Central Bank Governor Ajith Nivard Cabraal noted that in the hypothetical that the government was to enter into an agreement with the International Monetary Fund there would be untold hardship placed on the people of the country. Cabraal further suggested that the country did not require IMF assistance and that the Central Bank was to soon outline a financial roadmap that would allay any fears on the creditworthiness of the State.
The Monetary Board chose to maintain both the Standing Deposit Facility and Standing Lending Facility at the current rates of 5 and 6 percent respectively. The board was of the view that the recent spikes in inflation were global in nature and were not brought about by excess demand in the system.
Cabraal noted that there was little even advanced economies like the US could do in order to maintain a stable cost of living given rising prices of key commodities like oil, coal, and gas.

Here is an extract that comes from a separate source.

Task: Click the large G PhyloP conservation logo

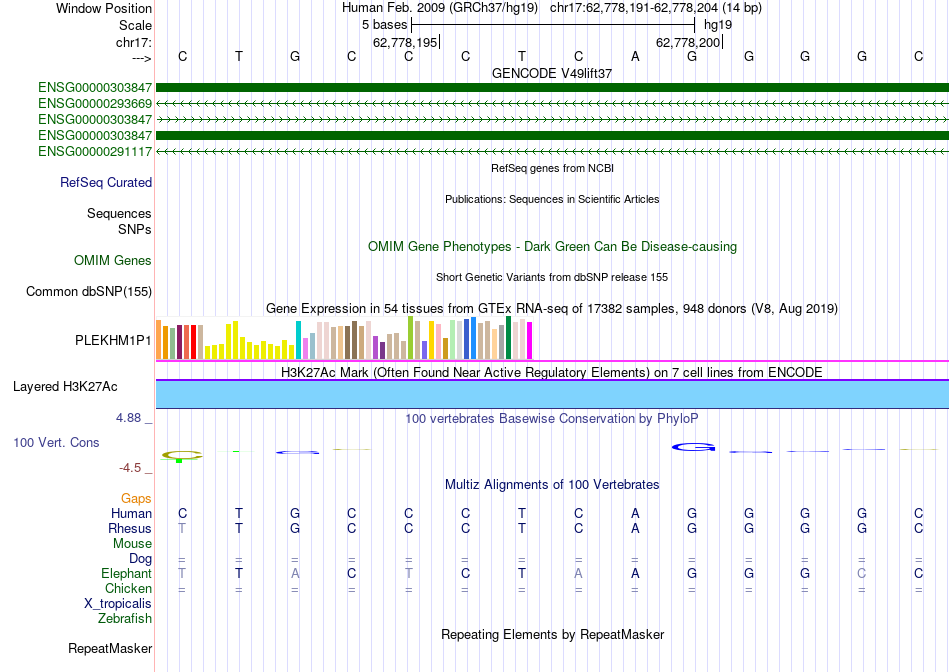Action: click(693, 448)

Cabraal dismissed media fear-mongering on marketplace shortages and noted that every issue from milk powder, to cooking gas, to petrol was no longer witnessing the shortages portrayed by the media. Cabraal noted that if the country was to enter into an agreement with the IMF it was highly likely that the government would be compelled to depreciate the currency, sell off key assets, reduce the government service, and cut key welfare schemes. Cabraal highlighted that recent Treasury Bill issuances were successful in raising the funds required by the government.

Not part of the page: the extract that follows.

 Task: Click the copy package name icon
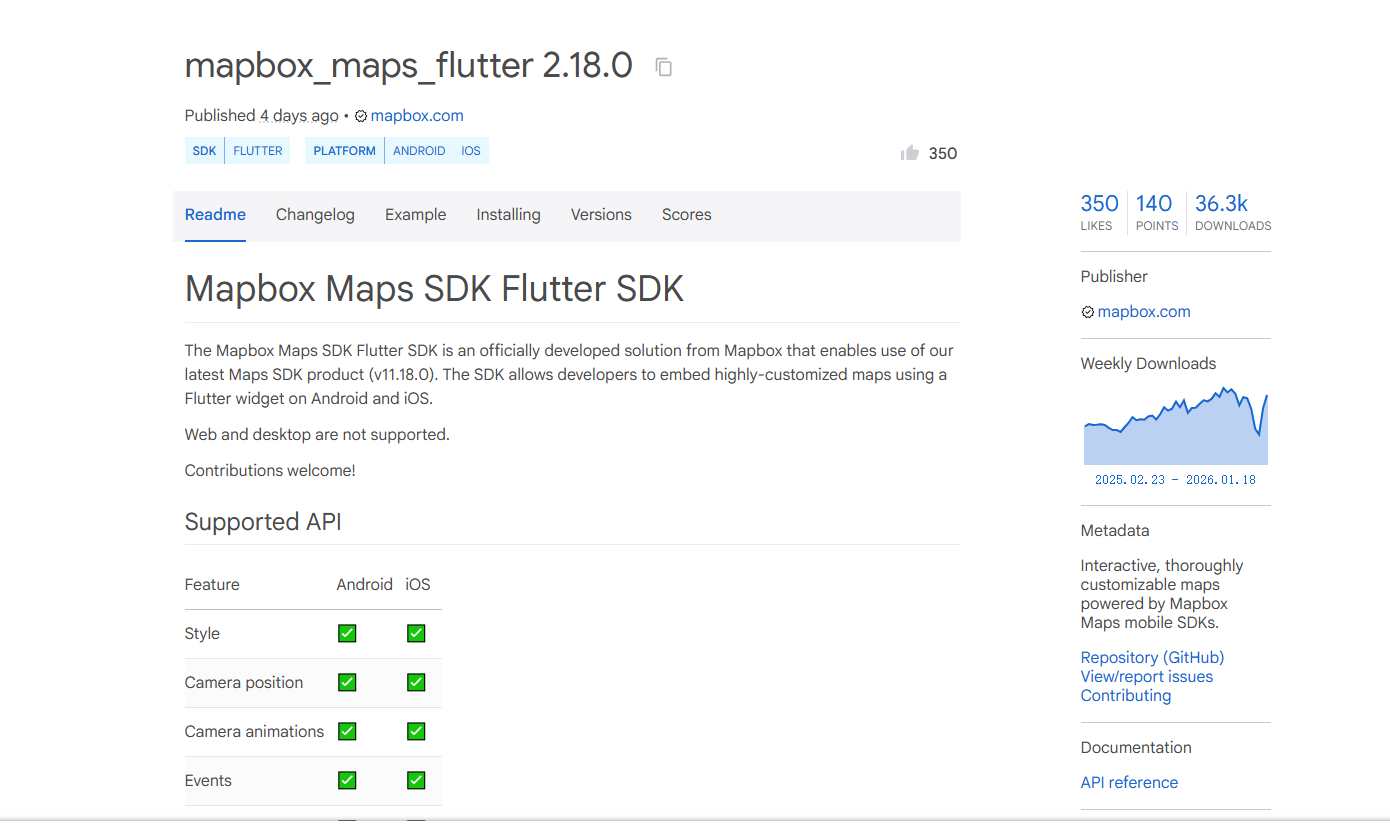coord(663,67)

Cabraal was of the view that the month to month volatility of the treasury bill rates was in line with normal practice and dismissed concerns that the recent 50 basis point month on month reduction seen at the auction was either excessive or that it was heavily slanted towards the shortest term 91-day issuance. Cabraal noted that the government’s budget could be financed quite easily.

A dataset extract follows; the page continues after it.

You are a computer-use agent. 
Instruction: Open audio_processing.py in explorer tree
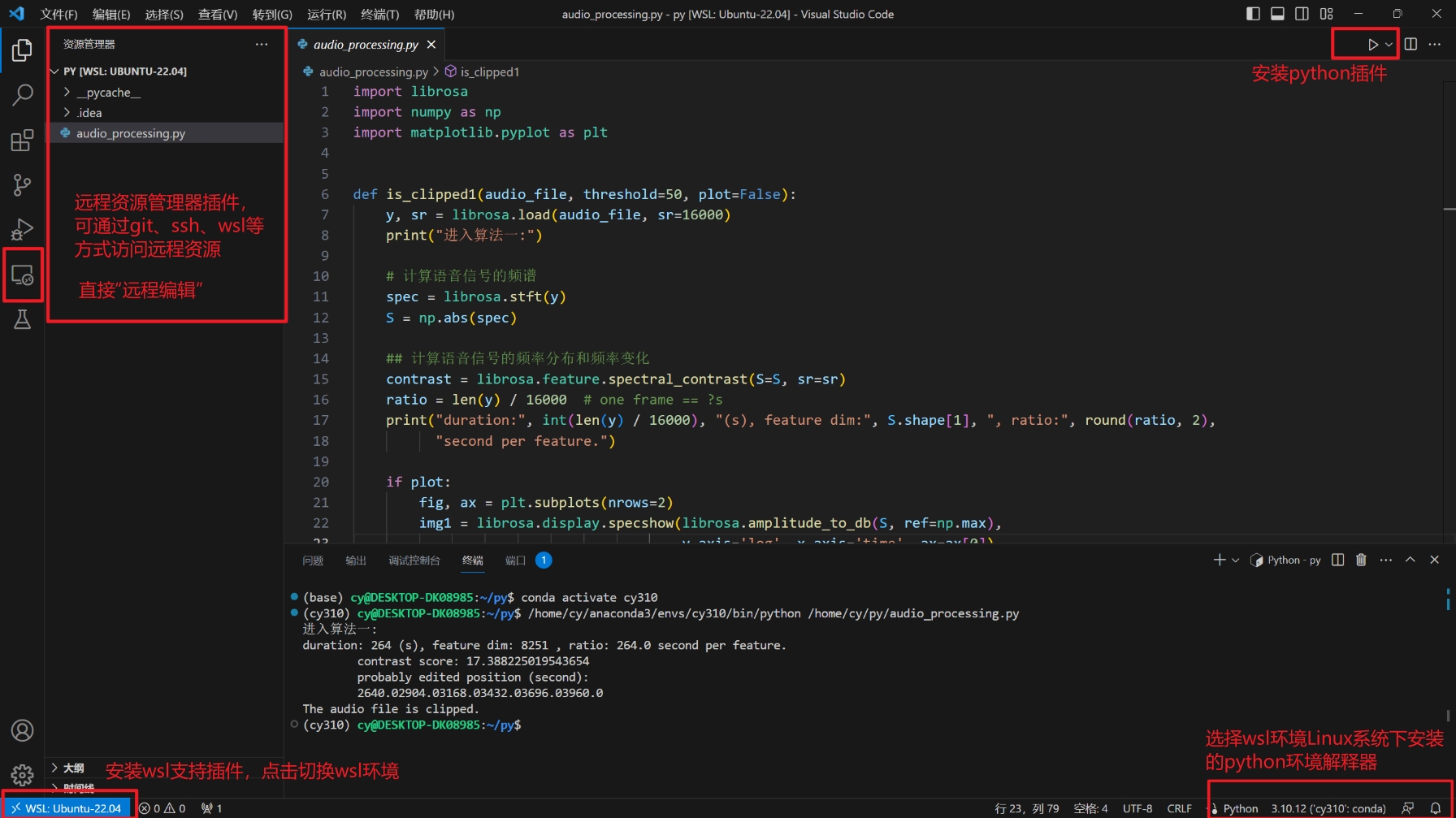(x=131, y=133)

The government finances are expected to see a considerable boost with the closing of key deals that are yet to be finalised. The Central Bank has lent on the banking system, the currency dealers, and even on the informal money market to control the exchange rate and flows.
Cabraal defended the policy of forcing the conversion of export proceeds noting that was the way international trade was meant to function. Cabraal had recently met with the Ceylon Chamber of Commerce which further understood and promoted the policies of the Central Bank in relation to the management of foreign exchange. The country expects to see increasing revenues from migrant workers and has been pressuring the passport office to create the necessary documentation for overseas travel.
The tourism sector is expecting to see over 10% rates of year on year growth in receipts in the coming year. The Central Bank is seeking legal advice and moral suasion to gain control of the informal foreign exchange market.
Cabraal blamed Central Bank governors under the previous government for raising financing in an ad-hoc manner through International Sovereign Bonds for the current hardship felt by the banking sector.